Suasana Akademik

Posted on July 8, 2014

0


Salah satu pertanyaan reflektif yang sempat saya tangkap waktu Dies Natalis ke 7 Ma Chung kemarin adalah: “bagaimanakah suasana akademis di kampus? Kalau para dosen ketemu di kantin, di hall, di perpustakaan, atau di parkiran mobil/motor, apakah yang mereka bicarakan?’

Sontak para hadirin, termasuk saya, membayangkan suasana itu. Celaka, baru juga sekian detik merenung, saya tiba-tiba terpaksa pringisan dewe.

Apa pasal?

Lha ya gimana ndak pringisan, wong yang terbayang adalah rekan-rekan dosen bertemu ditempat-tempat yang disebutkan tadi. Apakah mereka akan berdiskusi tentang hal-hal akademis, bahsantara, teori kuantum, pendidikan karakter, uji beda Kolmogorov atau semacamnya?

Ternyata bukan. Sejauh yang bisa saya kenang, inilah yang kami bicarakan kalau bertemu di kantin, perpustakaan atau tempat-tempat lain di kampus:

“Mobil keluaran terbaru apa ya? Kalau sekelas SUV tapi harganya di kisaran 170 – 180 juta ada nggak ya? Ada fasilitas kredit buat karyawan?”

atau ini:

“Perumahan disitu enak ndak, Bu? Aman? Dulu belinya lewat KPR Bank mana?”

atau ini:

“Kamera saya baru laku kemarin. Lumayan harganya, masih bisa untuk beli lensa yang buaguss”.

atau ini yang paling sering:

“Makan apa rek? Ayo ke Wajur aja, ngopi sambil rokokan.”

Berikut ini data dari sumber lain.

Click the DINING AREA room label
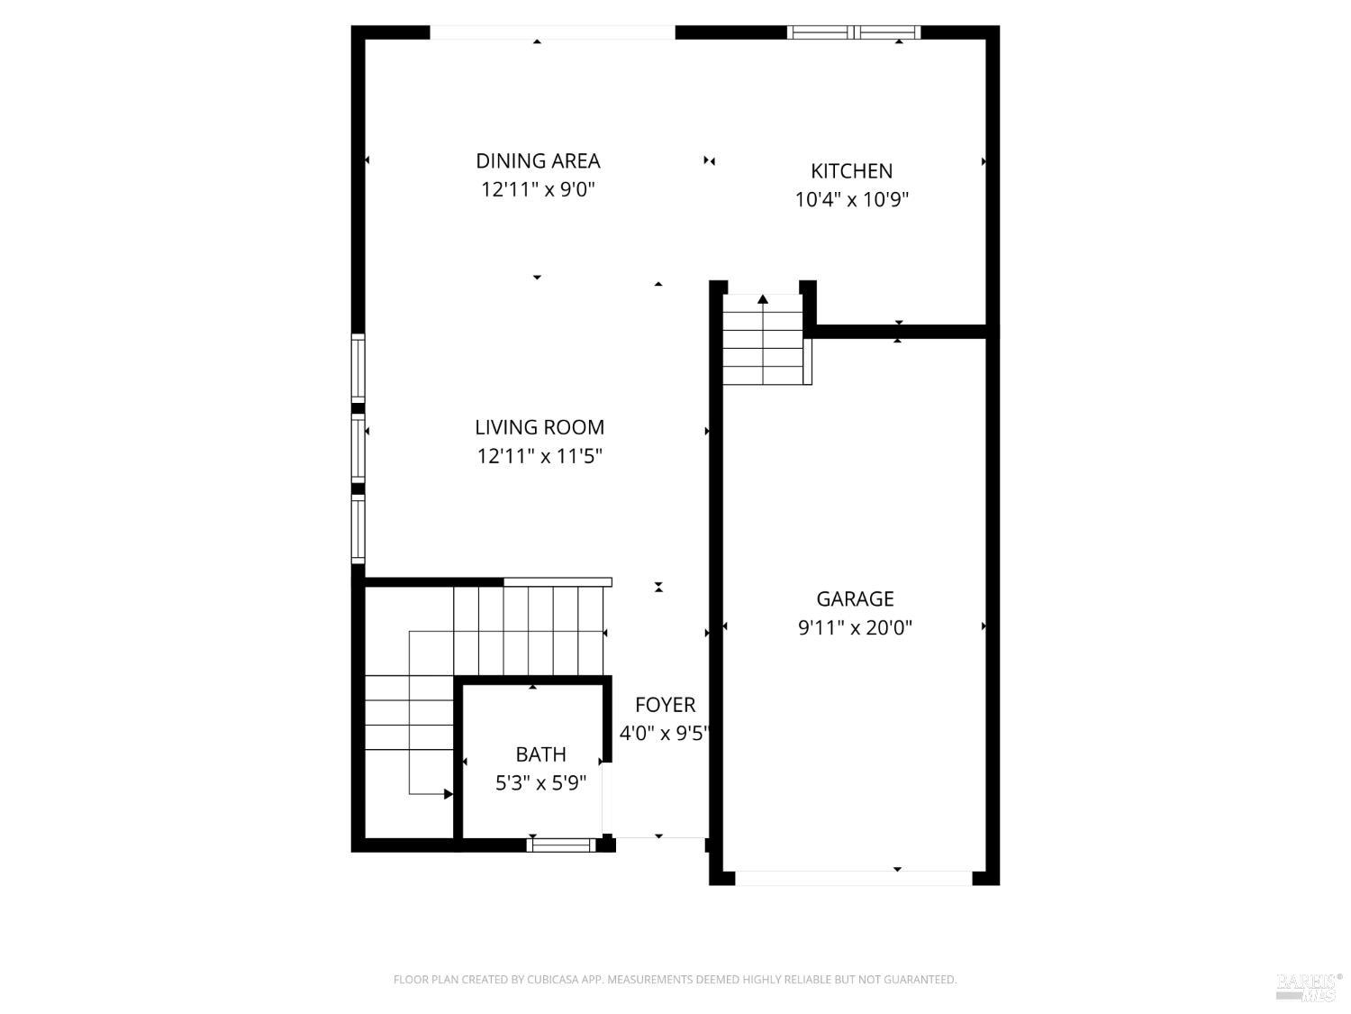coord(538,161)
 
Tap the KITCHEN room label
coord(851,171)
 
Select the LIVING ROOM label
coord(539,427)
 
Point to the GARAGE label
coord(855,599)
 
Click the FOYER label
coord(665,705)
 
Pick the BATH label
coord(540,754)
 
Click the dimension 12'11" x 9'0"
coord(538,190)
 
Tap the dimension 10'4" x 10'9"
coord(851,200)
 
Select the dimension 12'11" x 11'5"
coord(539,456)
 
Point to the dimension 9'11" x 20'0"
coord(855,628)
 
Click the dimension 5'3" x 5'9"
coord(540,783)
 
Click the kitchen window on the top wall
coord(853,32)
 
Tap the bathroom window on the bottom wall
coord(560,845)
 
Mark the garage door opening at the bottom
coord(853,878)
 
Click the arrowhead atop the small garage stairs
coord(763,299)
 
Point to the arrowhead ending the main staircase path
coord(449,794)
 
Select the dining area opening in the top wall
coord(552,32)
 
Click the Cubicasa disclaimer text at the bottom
coord(675,980)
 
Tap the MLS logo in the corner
coord(1309,986)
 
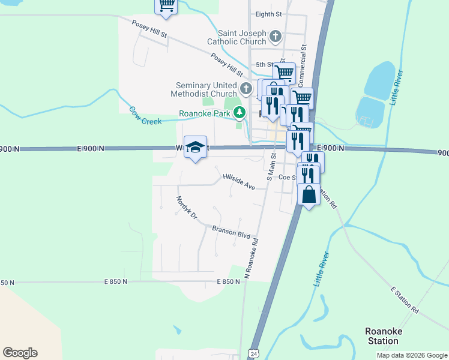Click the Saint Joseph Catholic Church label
point(237,37)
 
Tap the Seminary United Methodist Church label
point(206,89)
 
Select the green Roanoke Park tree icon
point(240,112)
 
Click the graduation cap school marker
point(195,147)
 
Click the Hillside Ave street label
point(239,182)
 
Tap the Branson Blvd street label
point(231,232)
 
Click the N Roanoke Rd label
point(252,259)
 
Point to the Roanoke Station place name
point(384,336)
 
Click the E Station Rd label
point(404,300)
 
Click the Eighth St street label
point(268,14)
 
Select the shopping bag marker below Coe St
point(309,195)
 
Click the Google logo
point(20,353)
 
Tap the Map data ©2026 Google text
point(412,355)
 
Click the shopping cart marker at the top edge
point(167,5)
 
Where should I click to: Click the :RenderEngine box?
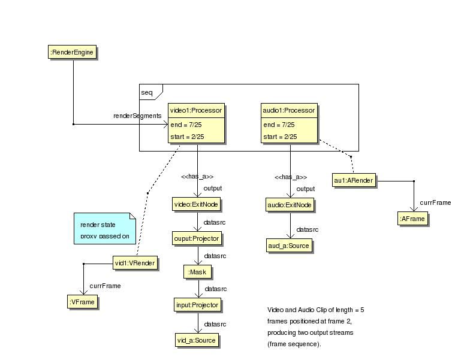(73, 53)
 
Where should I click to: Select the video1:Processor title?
(196, 110)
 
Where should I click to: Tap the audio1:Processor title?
(289, 110)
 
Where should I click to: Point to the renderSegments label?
(137, 115)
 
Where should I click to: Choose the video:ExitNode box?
(197, 205)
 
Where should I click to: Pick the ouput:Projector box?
(197, 238)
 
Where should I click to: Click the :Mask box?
(197, 272)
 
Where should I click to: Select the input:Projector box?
(197, 305)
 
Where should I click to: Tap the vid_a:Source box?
(197, 340)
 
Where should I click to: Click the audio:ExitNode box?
(290, 205)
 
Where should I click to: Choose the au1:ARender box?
(354, 180)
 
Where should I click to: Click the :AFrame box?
(412, 219)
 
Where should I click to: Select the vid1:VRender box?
(135, 263)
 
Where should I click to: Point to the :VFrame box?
(82, 302)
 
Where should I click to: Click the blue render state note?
(104, 228)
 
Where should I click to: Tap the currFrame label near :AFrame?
(435, 202)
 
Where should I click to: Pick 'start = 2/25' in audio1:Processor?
(280, 137)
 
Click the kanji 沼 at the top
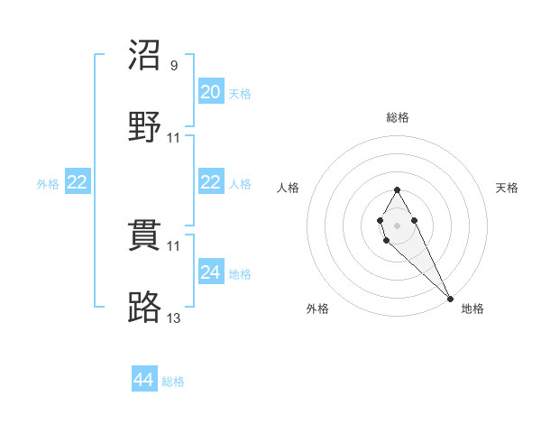146,56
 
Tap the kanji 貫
146,236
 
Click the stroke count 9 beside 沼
174,66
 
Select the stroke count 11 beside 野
174,138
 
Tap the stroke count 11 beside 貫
174,245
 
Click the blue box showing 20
211,92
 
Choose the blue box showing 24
211,272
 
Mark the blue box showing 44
144,380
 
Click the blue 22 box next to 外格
78,182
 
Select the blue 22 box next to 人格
211,182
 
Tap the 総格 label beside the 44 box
173,382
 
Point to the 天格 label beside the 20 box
239,94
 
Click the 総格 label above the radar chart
397,117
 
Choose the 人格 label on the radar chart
289,188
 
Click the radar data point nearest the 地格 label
450,298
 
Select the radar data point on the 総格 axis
397,189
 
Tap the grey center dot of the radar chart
397,224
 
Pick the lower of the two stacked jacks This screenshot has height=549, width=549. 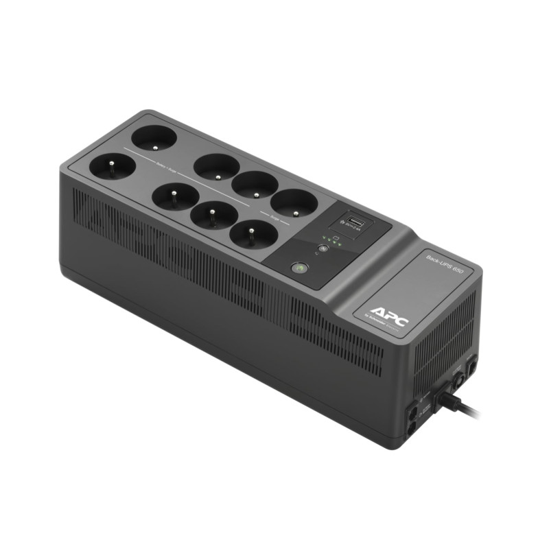click(x=411, y=426)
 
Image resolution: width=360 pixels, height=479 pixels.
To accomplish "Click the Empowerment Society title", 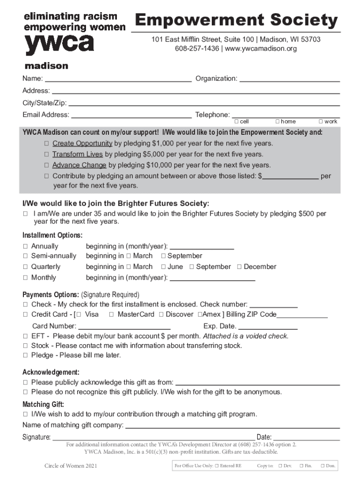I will [236, 21].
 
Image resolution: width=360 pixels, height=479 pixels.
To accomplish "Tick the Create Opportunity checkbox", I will [47, 144].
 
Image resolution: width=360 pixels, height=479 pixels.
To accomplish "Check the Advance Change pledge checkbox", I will [47, 166].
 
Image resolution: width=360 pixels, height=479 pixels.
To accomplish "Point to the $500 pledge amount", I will [307, 214].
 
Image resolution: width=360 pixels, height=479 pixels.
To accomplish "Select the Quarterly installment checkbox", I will [26, 267].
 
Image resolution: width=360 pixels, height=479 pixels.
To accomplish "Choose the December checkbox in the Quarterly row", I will [239, 267].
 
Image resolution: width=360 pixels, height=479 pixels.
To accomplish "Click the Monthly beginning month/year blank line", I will [212, 279].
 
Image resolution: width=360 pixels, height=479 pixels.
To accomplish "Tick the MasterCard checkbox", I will [111, 315].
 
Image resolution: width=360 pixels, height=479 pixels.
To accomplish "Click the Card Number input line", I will [124, 327].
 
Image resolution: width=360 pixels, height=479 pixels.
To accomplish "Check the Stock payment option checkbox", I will [26, 346].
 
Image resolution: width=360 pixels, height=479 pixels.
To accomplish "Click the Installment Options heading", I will [52, 235].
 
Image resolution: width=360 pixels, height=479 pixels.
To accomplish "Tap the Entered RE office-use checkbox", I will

Jadi nyaris ndak ada topik akademik yang kami bahas kalau ketemu di suasana informal seperti itu. Yang kami omongkan malah masalah sehari-hari seperti mobil, cuaca, harga barang-barang, atau keluarga, atau diskon yang besar sekarang sedang di mall yang mana, dan hal-hal tetek bengek seperti itu.

Jadi suasana akademis itu ternyata ya hanya sebatas di kelas, di sesi Forkomil Universitas (yang sekarang juga hidup segan matipun ogah karena yang datang hanya beberapa gelintir yang umumnya kasihan sama pembicaranya) atau ketika menerbitkan buku Anthology saja. Selain daripada itu ya suasana akan gayeng dan jauh lebih menyenangkan dengan topik-topik seperti yang saya sebutkan di atas itu.

Ha ha haa!

Atau malah seharusnya “hu hu hu!” yaaa? Soalnya kan ini gejala menyedihkan, kok malah diguyu? Harusnya ya nangis hu hu hu, doong!

Agak lama saya merenungkan hal ini. Begitu buang air kecil di WC, mendadak saya menemukan jawabannya (entahlah apakah ada hubungan antara kemampuan mengucurkan air seni dan kemampuan berpikir): suasana akademis memang seharusnya ya dibatasi pada hal-hal formal akademis saja. Janganlah suasana itu dipaksakan untuk masuk juga ke ranah-ranah santai dan yang lebih sarat dengan sentuhan manusiawi. Kita semua manusia. Manusia memerlukan keseimbangan dalam hidupnya. Kalau sudah bertekun dengan perihal ilmu dan topik-topik akademis selama 3 atau 4 jam nonstop, ya sudah saatnya bertemu untuk melepas ketegangan dan membicarakan hal-hal non akademis yang membuat hidup menjadi lebih hidup.

Jadi si pembicara di acara Dies Natalis tadi itu salah. Jawaban yang benar untuk pertanyaannya adalah topik-topik sehari-hari dan non-akademis, dan itu tidak usah lantas dianggap sebagai masalah. Itu sangat manusiawi. Saya yakin bahwa karyawan-karyawan di perusahaan sekelas Google pun akan lebih memilih topik-topik ringan ketika sedang berada di fitness center, kolam renang, sauna atau parkiran kendaraan.

Dan siapa bilang topik-topik non-akademis itu tidak ada gunanya? Setidaknya saya sudah beberapa kali mendapatkan ide untuk masalah-masalah akademis yang sedang saya hadapi ketika ngobrol atau bercanda dengan rekan-rekan di luar jam kuliah dan seminar.